Allstate Insurance Company has released 150,000 documents prepared in the 1990’s by the McKinsey Company that have been a source of controversy for several years. The moves came after Florida banned the
insurer from writing any new business in the state unless they turned over the documents.
A long time coming…
After several years of doing everything it could to keep the “McKinsey documents” under wraps, Allstate has finally released 150,000 documents that it said contain important trade secrets. After a great deal of hassle – and paying over $4 million in fines for not complying with court ordered subpoenas – Allstate has published the documents on their website, www.allstate.com .
What are the McKinsey documents?
In the mid 1990’s, Allstate reportedly hired the McKinsey Company, a New York consulting firm, to show it how to increase profits. McKinsey allegedly told Allstate to avoid paying claims, and when they do pay – pay less. Due to McKinsey’s help, the insurer allegedly saved over $700 million and increased their stock price.
The most damaging part of the documents are two analogies where McKinsey said that, 1) policyholders who accepted lower settlement offers were “in good hands” (Allstate’s slogan), but those that fought the settlement offer should get Allstate’s “boxing gloves”, and 2) Allstate should take an “alligator approach” to claim payments and settlement offers – meaning that the company should just “sit and wait” in the hope of frustrating policyholders to accept less or simply go away.
Trade secrets
Allstate maintains that the McKinsey documents also contain trade secrets that are confidential. Yet, in a statement on its website, the insurer also plays down the documents, saying:
We continue to believe that the documents deserve protection as containing trade secret and confidential proprietary information and that our actions to protect them from general disclosure have been appropriate.
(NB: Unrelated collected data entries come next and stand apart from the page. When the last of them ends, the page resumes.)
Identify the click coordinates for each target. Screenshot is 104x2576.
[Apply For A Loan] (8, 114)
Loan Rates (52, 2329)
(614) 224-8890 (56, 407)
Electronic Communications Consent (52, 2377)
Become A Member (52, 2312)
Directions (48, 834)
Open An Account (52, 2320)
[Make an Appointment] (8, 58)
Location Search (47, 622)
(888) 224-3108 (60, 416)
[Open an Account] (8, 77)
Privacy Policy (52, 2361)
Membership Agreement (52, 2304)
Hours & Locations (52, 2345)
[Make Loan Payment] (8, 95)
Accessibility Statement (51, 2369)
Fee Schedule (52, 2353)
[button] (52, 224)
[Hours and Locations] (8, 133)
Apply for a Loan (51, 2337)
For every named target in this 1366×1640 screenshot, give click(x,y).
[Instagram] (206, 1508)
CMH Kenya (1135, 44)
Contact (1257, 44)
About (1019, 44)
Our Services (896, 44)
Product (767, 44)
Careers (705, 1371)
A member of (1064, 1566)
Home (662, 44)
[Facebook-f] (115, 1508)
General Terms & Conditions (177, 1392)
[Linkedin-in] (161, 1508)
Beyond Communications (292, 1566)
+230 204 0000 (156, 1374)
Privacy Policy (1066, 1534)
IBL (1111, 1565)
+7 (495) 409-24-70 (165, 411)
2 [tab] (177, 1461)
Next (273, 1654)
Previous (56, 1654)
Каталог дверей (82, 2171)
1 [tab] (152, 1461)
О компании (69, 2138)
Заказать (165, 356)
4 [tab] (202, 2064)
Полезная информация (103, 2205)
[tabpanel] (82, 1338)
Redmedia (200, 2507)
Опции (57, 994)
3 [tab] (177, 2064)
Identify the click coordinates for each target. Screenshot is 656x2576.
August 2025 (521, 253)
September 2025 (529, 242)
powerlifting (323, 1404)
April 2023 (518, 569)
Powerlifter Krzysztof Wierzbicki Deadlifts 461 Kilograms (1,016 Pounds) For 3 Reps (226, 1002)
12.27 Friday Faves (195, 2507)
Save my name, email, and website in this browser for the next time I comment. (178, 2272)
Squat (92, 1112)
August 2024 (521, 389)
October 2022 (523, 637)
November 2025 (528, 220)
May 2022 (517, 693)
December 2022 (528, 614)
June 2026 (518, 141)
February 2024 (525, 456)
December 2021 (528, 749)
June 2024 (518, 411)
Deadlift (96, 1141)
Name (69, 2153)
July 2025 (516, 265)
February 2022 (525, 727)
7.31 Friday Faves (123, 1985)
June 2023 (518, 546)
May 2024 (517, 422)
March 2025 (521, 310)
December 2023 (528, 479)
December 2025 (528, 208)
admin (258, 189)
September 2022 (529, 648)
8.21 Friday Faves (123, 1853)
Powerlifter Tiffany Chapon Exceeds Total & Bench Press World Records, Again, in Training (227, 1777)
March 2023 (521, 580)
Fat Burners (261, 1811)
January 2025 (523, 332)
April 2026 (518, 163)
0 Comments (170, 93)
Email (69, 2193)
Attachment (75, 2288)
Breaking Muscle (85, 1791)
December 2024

However, because of the need to address misunderstandings resulting from the growing misplaced focus by our critics on very small pieces of the whole, we have decided to make the documents public.
When aired in the unbiased setting of a court of law, allegations about the documents have been shown to be without merit. Most recently, some of the documents were seen and explained in context to a jury during a two-week trial in Kentucky (Hager v. Allstate). The jury unanimously ruled in Allstate's favor in deliberations that lasted less than two hours.
Only time will tell
The controversy has taken on a shroud of secrecy because of Allstate’s refusal to make the documents public – angering judges, regulators and consumers alike. Only time will tell what the documents reveal about Allstate’s dealings with the McKinsey Company many years ago.